- **Task objective**
Copy the lines of the listing word for word, starting at the line that contains "Where should I click to: Click the weather" and ending at the line that contains "pyautogui.click(x=355, y=140)".

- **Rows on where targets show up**
## START
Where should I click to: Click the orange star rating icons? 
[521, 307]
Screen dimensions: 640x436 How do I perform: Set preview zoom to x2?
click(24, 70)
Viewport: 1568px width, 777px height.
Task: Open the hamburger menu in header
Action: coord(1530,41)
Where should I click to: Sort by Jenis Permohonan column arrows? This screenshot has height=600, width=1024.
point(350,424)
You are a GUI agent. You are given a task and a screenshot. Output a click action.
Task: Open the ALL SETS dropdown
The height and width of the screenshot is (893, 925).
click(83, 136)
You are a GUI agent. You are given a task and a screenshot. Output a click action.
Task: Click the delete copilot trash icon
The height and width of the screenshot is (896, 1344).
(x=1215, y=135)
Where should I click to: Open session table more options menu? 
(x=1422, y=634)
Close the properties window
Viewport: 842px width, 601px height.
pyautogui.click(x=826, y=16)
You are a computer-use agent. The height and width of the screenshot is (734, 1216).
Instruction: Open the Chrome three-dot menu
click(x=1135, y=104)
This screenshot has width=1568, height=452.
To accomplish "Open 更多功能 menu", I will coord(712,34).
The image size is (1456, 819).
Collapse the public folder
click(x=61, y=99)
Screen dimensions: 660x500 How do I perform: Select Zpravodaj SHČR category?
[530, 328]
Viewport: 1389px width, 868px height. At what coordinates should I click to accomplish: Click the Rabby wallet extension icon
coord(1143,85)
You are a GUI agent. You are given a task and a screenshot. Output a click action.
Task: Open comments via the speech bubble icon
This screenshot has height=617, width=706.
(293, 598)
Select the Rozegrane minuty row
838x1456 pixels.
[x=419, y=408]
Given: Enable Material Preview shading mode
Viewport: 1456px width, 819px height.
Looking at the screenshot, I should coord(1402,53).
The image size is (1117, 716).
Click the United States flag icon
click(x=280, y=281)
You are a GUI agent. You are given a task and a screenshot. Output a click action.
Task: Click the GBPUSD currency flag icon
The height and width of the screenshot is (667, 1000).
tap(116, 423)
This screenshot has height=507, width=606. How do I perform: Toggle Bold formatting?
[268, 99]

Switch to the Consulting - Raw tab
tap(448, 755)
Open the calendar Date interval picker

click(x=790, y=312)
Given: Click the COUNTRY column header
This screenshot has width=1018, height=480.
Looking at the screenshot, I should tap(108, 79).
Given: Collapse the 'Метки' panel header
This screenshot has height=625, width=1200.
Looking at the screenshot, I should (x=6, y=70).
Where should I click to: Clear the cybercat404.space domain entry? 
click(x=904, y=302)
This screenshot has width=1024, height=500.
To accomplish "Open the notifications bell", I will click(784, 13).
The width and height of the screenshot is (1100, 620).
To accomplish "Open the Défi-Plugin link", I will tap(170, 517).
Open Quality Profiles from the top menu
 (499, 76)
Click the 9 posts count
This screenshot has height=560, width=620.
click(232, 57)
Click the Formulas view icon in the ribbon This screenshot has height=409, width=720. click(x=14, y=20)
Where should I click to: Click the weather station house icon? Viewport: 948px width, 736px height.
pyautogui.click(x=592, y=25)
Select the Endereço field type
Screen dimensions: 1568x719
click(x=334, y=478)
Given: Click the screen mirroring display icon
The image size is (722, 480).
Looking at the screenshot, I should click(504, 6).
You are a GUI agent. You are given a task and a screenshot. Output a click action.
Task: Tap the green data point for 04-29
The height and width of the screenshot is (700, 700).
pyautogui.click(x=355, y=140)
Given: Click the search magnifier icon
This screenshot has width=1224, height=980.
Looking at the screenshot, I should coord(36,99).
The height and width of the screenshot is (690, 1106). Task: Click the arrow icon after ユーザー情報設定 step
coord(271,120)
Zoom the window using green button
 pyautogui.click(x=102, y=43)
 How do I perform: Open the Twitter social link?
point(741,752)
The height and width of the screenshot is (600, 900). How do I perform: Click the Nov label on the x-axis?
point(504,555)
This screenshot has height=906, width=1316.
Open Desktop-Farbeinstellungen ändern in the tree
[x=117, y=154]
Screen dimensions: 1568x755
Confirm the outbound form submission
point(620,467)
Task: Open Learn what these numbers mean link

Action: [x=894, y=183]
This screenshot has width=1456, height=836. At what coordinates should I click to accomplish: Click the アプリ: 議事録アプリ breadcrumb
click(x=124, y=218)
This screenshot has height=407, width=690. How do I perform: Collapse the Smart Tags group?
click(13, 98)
## END
- **Answer in full**
Where should I click to: Click the weather station house icon? Viewport: 948px width, 736px height.
pyautogui.click(x=592, y=25)
Select the Endereço field type
Screen dimensions: 1568x719
click(x=334, y=478)
Given: Click the screen mirroring display icon
The image size is (722, 480).
Looking at the screenshot, I should click(504, 6).
You are a GUI agent. You are given a task and a screenshot. Output a click action.
Task: Tap the green data point for 04-29
The height and width of the screenshot is (700, 700).
pyautogui.click(x=355, y=140)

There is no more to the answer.